A large chunk of accident-related deaths and injuries can be attributed to cell phone usage, which is just the type of distraction ZoomSafer, and its sister application FleetSafer Vision (FSV), aim to prevent. ZoomSafer and FSV can be installed on nearly all cell phones--smart and otherwise--allowing business owners to disable texting, tweeting, and a myriad of other features while an employee is behind the wheel. It also uses GPS to determine whether employees are speeding.
If a program like ZoomSafer is not an attractive option for your business, it's still important to make sure your employees drive as distraction-free as possible. Even if your state doesn't require hands-free devices, make them mandatory. You can also monitor cell phone usage--including texts and data--via phone bills and cross-reference that information with time in the field.

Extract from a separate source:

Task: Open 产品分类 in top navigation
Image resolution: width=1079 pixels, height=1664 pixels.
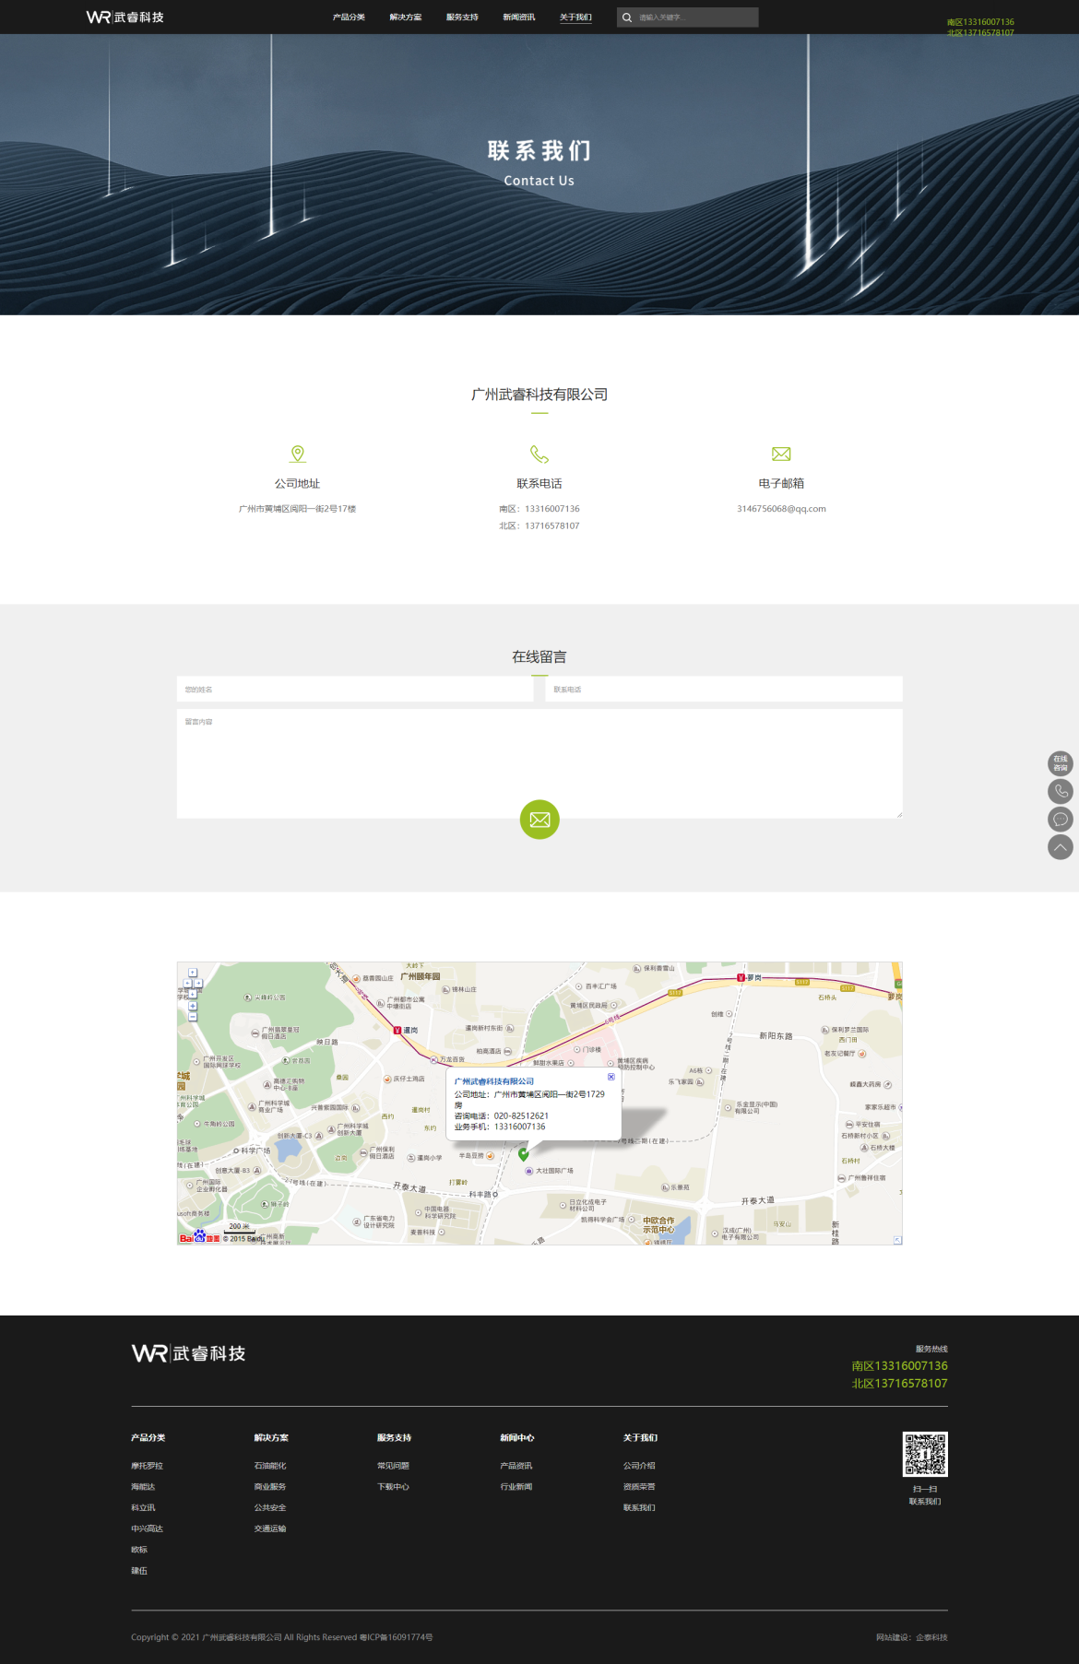Action: point(349,18)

The fact is that distracted driving accidents are something you can help prevent while your employees are on company time. And as for ZoomSafer, cell phones aren't going anywhere, so you might as well figure out how to integrate them safely into your business before a real problem arises.
Related Resources:
- ZoomSafer Raises $1.1 Million, Seeks To Prevent 'Distracted Driving' (TechCrunch)
- An Employer's Liability for Employee's Acts (FindLaw)
- Distracted Driving (FindLaw)
- Distracted Driving: More States Strengthen Cell Phone, Texting Laws (FindLaw's Injured)
- More Distracted Driving Tales: Changing Clothes While Driving? (FindLaw's Legally Weird)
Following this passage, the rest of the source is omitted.